Although AI will be an engine for progress in many areas, creating real-world
systems that realize these innovations will in fact require significant advances in
virtually all areas of computing, including areas that are not traditionally recognized
as being important to AI research and development. Indeed, we expect future AI
systems will not only draw from methods, tools, and themes in other areas of
computer science research, but will also provide new directions for research in
areas such as efficiency, trustworthiness, transparency, reliability, and security.
This is not new – the history of AI is inextricably intertwined with the history of
advances in broader computer science (CS) as well as applications in related areas
such as speech and language, computer vision, robotics, and other types of
intelligent systems.
In what follows, we review several promising areas of interaction between AI and
broader computer science that provide rich opportunities ahead for research and
development. We include opportunities that seem especially important as AI
systems become more ubiquitous and are playing roles critical to our individual and
combined health and well-being. In brief, we see particularly rich opportunities for
supporting advances in AI via synergies and collaboration with research and
development in the following areas, described briefly below, then further expanded upon:

Computing systems and hardware.
There are opportunities ahead for leveraging innovations in computing systems and hardware. Directions include the development of methods for speeding up core computational procedures employed in AI systems, such as the methods used to train and to execute classification for perceptual tasks using convolutional neural networks. Opportunities include new approaches to parallelism, smart caching, and uses of specialized hardware like FPGAs to lower costs of computation and to meet the demands and robustness needed with AI applications.

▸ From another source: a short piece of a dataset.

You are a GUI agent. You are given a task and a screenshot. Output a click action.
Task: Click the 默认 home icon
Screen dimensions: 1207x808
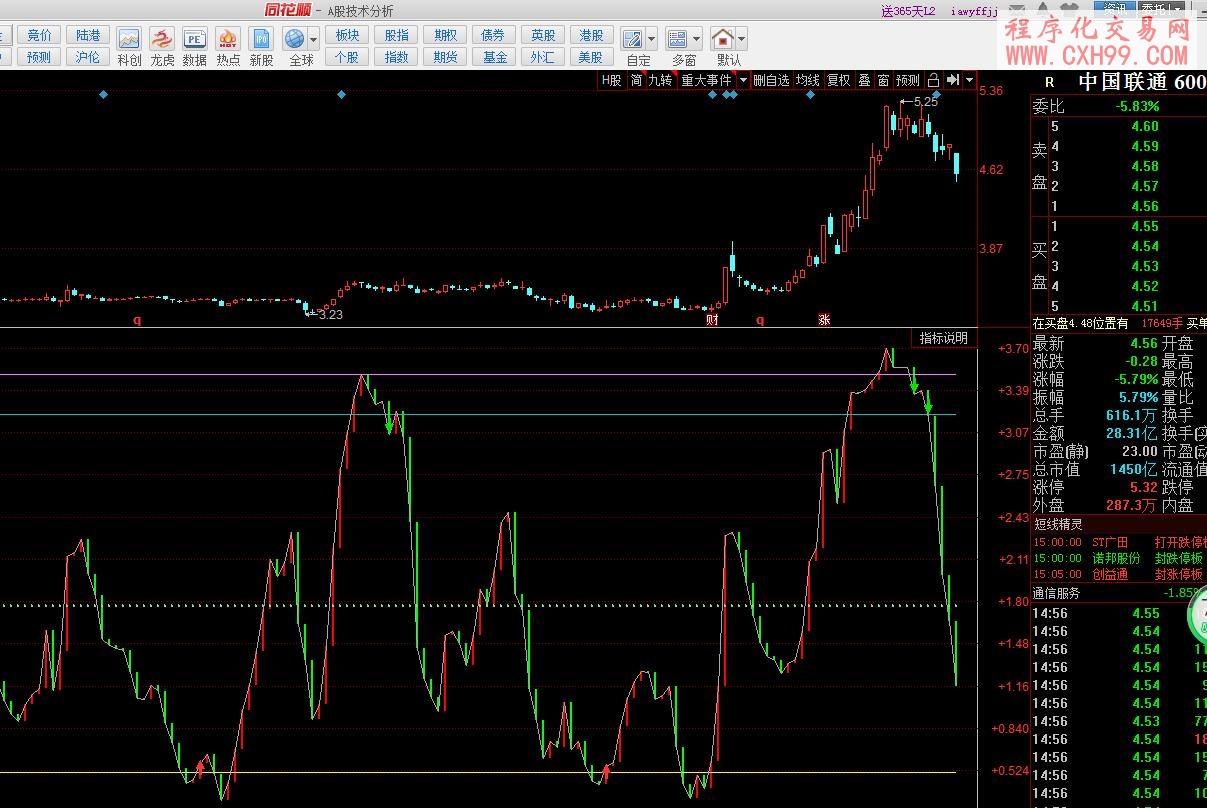[722, 39]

Theoretical computer science
.
AI was built on theoretical work based on the mathematics of computability in the early 20th century by Turing, Church, and others. AI challenges have long posed and faced combinatorial challenges and has made use of results on the performance and precision of approximation procedures. There are continuing opportunities for the formal study of hard challenges in AI with tools and techniques developed in the realms of analysis of algorithms, including efforts in combinatorics, computational complexity theory, and studies of computability.

Cybersecurity
.
AI systems are being developed for high-stakes systems in such areas as healthcare and transportation. These systems are also bringing to the fore new attack surfaces that need to be understood and protected. Directions include understanding and hardening systems to whole new categories of attack including, “machine learning attacks,” where clever adversarial procedures are employed to inject data into systems that will confuse or bias them in their intended operation.
AI systems frame new challenges that will require advances in security that address the new attack surfaces to ensure that they are safe, reliable, robust and secure against malicious attacks.

Formal methods.
Formal methods can play a critical role in defining and constraining AI systems, so as to ensure that their behavior conforms to specifications. Efforts include methods for doing formal verification of programs and also to perform real-time verification of systems through new kinds of monitoring. Formal methods are promising approaches to ensuring that programs do not take actions beyond specified goals and constraints.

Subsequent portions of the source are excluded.